*INPUT DATA:*

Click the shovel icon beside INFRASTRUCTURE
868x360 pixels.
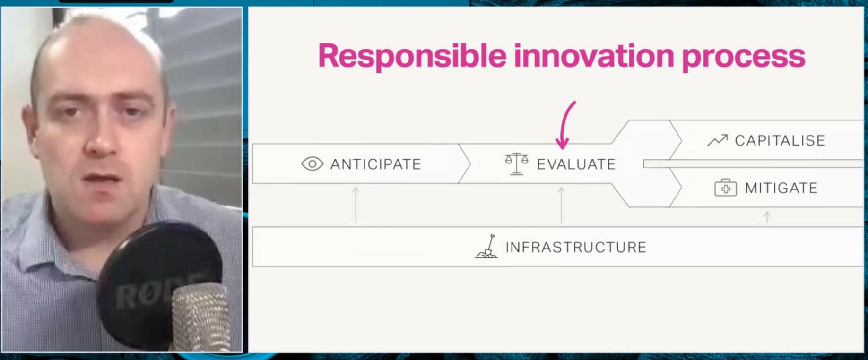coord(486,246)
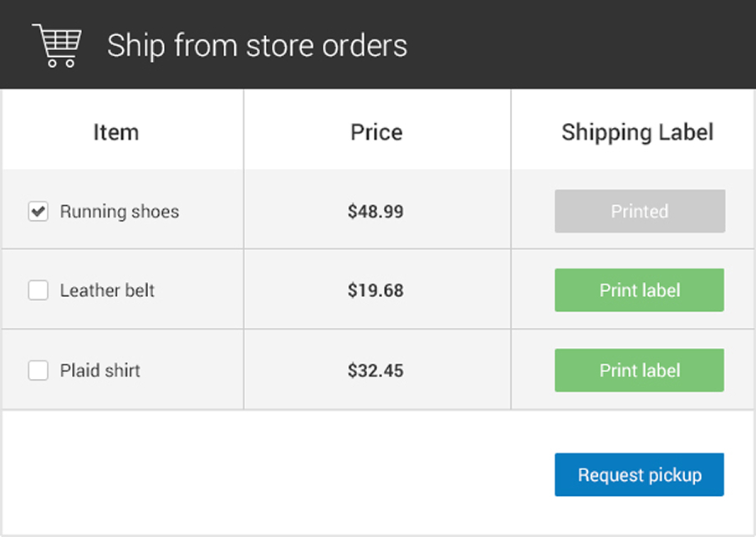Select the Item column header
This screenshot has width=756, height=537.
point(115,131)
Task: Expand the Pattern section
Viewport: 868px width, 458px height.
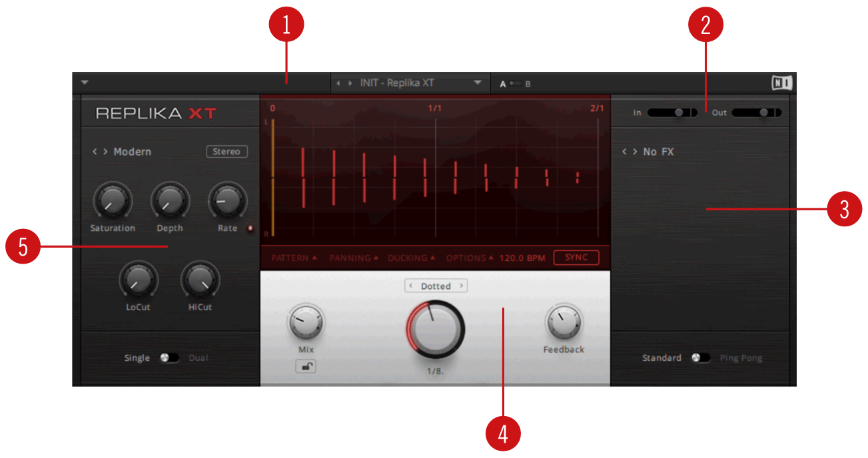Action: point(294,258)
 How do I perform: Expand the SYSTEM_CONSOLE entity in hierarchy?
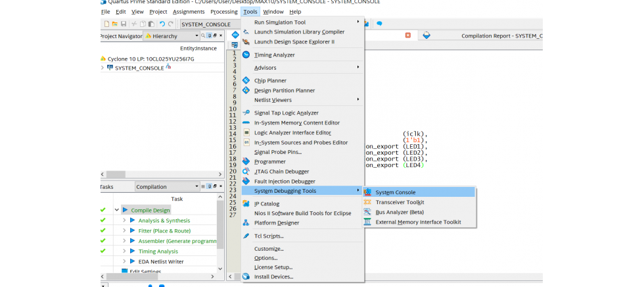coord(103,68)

* * *

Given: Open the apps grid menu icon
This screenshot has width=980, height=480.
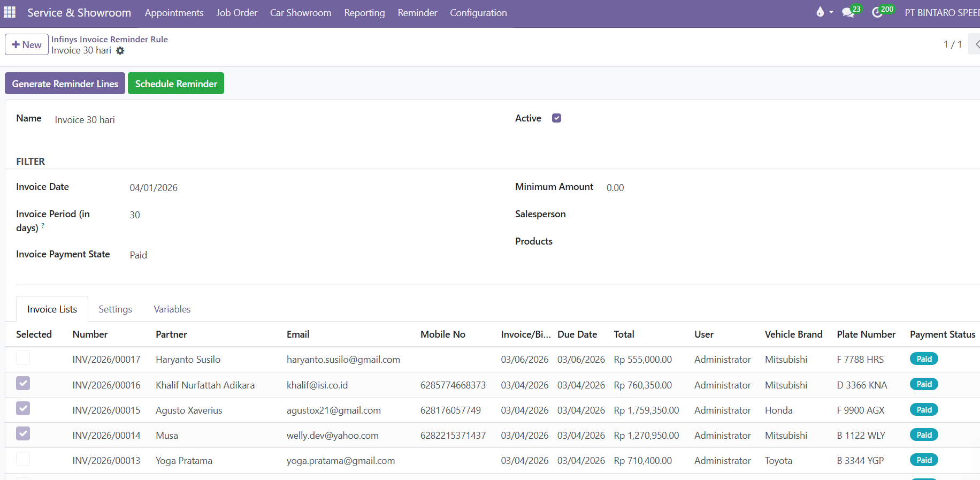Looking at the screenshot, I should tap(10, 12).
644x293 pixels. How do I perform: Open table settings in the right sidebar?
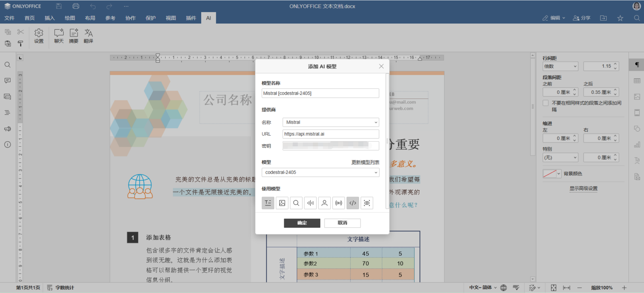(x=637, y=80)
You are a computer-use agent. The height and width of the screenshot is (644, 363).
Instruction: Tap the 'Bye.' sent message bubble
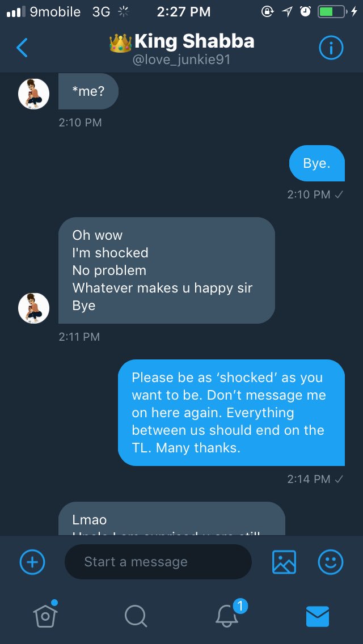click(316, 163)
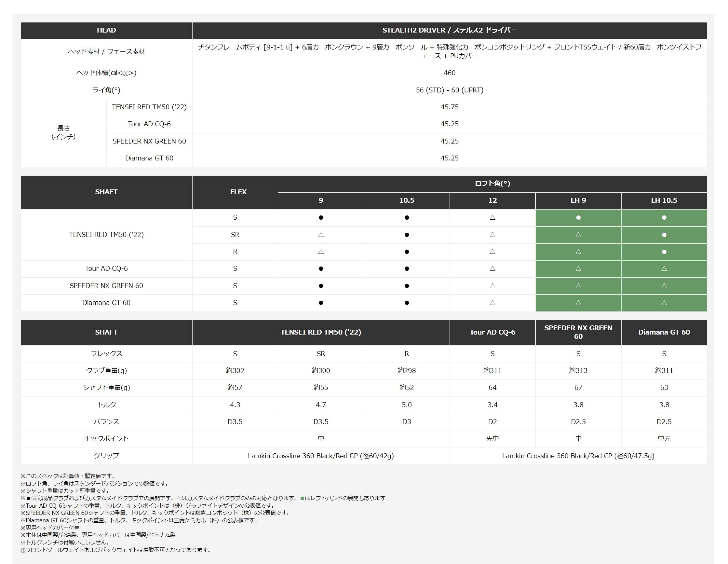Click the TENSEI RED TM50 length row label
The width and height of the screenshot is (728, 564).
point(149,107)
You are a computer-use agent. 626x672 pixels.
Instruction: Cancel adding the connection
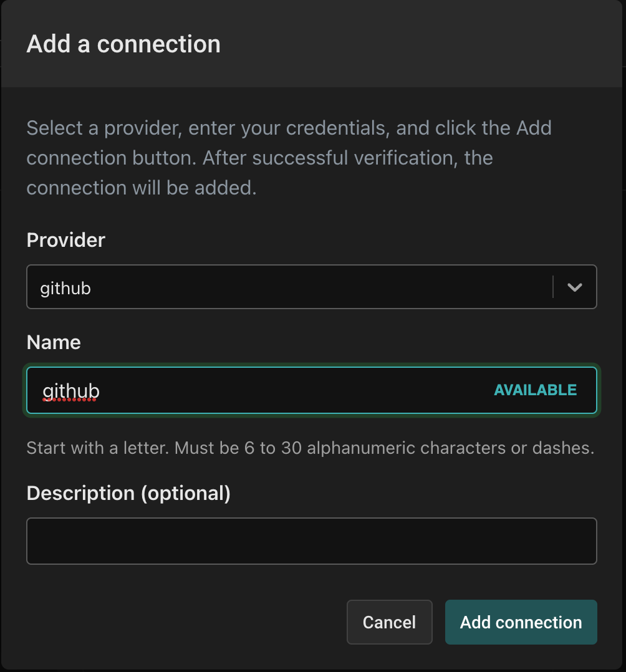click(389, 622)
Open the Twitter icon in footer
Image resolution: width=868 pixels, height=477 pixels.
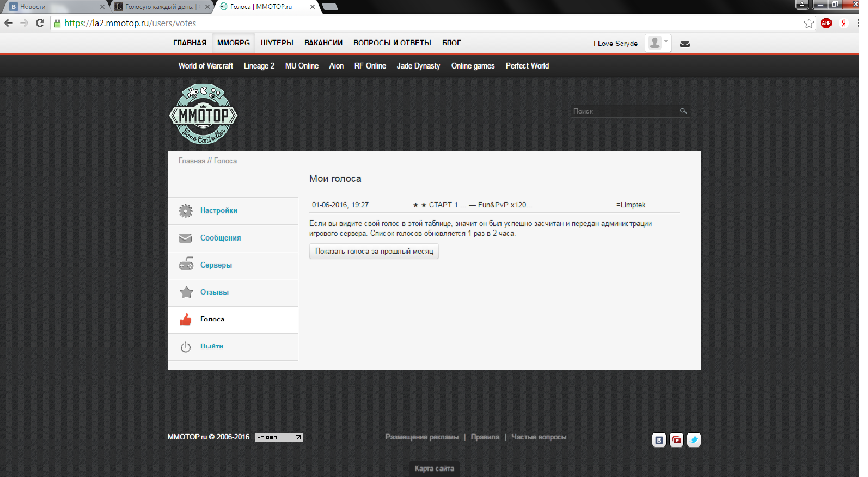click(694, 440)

*WHAT YOU SHOULD DO:* Look through the material above for "agent" and copy the lines that have it.

*SOLUTION BELOW:*
You are a computer-use agent. The height and width of the screenshot is (644, 363).
You are a computer-use agent. 626x672 pixels.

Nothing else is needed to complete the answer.